A security vendor's investigation into the source of malware that was used in a recent security incident involving a Middle Eastern organization has revealed just how sophisticated and interlinked modern cyberattack infrastructures have become.
For the past several months, researchers at Palo Alto Networks have been investigating a Web shell dubbed TwoFace that was used in the Mideast incident to remotely access the victim's network and establish a persistent point for lateral movement.
In following IP addresses associated with the TwoFace attack, the researchers stumbled upon a much larger-than-expected adversary network that included multiple compromised websites, credential harvesting systems, command-and-control servers and post-exploitation tools.
Several of the credential harvesting websites were crafted to be identical replicas of legitimate websites belonging to organizations in Israel. The credential harvesting sites included those that purported to belong to the Institute of National Security Studies, a national security think tank, Tel Aviv University, strategic consulting firm Macro Advisory Partners, and the Hebrew University of Jerusalem.
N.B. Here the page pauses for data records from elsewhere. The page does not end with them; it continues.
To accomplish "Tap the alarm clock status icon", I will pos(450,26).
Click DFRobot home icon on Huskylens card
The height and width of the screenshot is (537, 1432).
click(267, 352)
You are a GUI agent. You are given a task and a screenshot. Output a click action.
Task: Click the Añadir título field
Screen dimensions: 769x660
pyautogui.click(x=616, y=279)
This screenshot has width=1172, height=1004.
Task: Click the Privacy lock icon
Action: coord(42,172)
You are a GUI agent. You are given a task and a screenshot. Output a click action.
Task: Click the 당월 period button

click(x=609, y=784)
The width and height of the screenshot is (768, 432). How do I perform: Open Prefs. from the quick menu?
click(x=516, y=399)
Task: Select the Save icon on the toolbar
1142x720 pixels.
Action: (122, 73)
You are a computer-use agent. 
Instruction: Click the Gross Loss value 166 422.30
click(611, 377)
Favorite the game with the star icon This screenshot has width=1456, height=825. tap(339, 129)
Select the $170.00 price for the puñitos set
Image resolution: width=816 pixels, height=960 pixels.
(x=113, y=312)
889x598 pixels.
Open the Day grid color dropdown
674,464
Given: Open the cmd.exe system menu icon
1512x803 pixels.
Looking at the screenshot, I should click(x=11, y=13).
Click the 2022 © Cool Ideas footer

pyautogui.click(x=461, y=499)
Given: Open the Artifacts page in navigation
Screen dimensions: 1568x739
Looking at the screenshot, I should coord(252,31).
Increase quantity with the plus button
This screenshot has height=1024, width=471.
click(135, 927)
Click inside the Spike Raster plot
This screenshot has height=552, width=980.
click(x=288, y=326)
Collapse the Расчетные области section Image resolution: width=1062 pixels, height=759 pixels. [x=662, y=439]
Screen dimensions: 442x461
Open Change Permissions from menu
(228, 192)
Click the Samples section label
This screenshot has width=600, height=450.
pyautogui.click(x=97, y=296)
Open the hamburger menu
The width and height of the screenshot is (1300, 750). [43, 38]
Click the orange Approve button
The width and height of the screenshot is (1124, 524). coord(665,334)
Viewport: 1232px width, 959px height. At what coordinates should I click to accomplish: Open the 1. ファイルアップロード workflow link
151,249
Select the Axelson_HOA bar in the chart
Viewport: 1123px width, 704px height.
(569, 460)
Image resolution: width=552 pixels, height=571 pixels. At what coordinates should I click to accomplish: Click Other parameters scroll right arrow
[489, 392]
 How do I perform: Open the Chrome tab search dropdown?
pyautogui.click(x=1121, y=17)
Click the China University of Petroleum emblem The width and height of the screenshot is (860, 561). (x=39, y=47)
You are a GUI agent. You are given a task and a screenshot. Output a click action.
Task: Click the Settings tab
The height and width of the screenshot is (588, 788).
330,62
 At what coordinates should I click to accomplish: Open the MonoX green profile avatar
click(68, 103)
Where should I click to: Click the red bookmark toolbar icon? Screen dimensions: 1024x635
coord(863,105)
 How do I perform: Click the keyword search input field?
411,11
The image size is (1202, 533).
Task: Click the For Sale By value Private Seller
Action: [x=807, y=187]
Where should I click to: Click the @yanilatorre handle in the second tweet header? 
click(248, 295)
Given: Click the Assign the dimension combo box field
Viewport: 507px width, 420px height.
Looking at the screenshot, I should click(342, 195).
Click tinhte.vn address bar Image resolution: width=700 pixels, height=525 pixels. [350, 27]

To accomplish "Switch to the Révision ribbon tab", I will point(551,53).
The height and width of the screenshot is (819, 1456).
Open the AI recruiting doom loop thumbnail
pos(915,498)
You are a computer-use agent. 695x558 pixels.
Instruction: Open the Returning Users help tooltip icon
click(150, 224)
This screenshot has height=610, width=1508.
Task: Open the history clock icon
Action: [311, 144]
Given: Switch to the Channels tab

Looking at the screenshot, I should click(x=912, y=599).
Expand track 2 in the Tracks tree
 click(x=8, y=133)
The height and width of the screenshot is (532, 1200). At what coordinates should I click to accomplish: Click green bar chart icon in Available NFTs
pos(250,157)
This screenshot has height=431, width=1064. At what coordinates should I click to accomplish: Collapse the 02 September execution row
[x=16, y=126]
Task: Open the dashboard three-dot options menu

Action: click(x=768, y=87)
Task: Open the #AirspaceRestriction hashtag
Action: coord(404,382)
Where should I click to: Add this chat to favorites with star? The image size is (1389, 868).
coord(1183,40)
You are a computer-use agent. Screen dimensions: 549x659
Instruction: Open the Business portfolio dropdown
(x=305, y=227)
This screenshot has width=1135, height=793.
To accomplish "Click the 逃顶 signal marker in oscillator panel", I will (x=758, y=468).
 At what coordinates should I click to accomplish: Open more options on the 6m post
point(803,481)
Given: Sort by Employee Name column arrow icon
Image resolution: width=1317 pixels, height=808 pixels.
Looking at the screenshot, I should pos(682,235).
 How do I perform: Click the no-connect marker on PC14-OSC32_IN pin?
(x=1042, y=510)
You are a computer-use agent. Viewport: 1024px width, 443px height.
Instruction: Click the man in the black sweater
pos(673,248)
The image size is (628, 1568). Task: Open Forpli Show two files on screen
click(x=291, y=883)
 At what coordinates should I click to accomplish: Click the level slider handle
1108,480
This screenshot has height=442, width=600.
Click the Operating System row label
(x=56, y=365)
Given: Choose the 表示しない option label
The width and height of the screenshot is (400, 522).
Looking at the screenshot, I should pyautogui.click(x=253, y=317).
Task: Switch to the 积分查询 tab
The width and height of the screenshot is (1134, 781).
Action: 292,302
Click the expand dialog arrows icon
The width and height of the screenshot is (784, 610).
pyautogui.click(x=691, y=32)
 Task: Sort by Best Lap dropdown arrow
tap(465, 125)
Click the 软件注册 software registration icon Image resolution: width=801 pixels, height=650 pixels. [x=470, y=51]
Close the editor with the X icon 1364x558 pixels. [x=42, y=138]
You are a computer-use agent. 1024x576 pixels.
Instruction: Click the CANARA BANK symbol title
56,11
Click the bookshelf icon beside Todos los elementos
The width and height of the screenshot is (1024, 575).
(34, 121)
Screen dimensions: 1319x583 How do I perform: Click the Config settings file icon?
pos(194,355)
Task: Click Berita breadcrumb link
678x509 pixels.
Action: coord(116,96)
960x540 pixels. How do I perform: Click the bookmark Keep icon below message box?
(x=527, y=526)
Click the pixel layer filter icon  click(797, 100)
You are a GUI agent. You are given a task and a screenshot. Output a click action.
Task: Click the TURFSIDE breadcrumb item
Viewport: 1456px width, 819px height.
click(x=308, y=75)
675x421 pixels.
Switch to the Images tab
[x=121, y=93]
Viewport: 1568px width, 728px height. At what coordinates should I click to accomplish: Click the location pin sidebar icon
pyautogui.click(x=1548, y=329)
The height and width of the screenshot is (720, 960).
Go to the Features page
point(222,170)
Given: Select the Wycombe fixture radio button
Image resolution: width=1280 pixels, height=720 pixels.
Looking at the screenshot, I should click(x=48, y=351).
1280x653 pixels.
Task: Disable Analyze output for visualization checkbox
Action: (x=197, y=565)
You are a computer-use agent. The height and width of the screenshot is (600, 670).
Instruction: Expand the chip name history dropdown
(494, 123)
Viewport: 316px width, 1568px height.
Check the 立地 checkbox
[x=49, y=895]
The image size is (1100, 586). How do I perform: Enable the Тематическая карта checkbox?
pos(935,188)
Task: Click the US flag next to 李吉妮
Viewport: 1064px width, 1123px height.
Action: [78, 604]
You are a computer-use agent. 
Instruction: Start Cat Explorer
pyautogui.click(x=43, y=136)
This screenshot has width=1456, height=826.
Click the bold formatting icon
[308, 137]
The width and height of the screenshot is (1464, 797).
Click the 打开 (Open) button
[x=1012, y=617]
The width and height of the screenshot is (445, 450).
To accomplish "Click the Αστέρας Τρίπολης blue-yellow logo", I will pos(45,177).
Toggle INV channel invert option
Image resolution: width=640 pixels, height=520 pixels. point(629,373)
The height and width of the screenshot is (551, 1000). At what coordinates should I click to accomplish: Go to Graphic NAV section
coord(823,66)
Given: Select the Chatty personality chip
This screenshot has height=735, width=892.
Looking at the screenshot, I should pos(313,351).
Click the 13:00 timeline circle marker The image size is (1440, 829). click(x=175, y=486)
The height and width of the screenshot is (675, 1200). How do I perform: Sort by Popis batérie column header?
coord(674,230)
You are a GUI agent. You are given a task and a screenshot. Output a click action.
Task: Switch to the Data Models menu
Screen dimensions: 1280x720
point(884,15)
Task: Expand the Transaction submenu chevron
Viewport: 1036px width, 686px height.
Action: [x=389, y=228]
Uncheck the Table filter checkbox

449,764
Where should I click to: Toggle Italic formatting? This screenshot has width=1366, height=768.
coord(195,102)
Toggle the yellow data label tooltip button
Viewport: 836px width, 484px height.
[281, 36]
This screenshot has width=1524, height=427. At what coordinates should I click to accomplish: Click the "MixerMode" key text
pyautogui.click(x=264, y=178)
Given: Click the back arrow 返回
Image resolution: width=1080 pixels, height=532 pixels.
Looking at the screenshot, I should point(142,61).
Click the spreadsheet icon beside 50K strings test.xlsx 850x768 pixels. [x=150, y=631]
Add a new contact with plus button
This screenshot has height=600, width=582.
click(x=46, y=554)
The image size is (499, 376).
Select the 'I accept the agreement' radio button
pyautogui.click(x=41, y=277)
The researchers also discovered a significant link between the operators of the TwoFace campaign and those behind OilRig, a malware used in a major data theft campaign targeting airline, financial services, government, and critical infrastructure organizations in Saudi Arabia last year.
Palo Alto Network researchers are still unraveling the full extent of the links between the two campaigns. But they have already found several overlaps in the targeting of organizations throughout the Middle East.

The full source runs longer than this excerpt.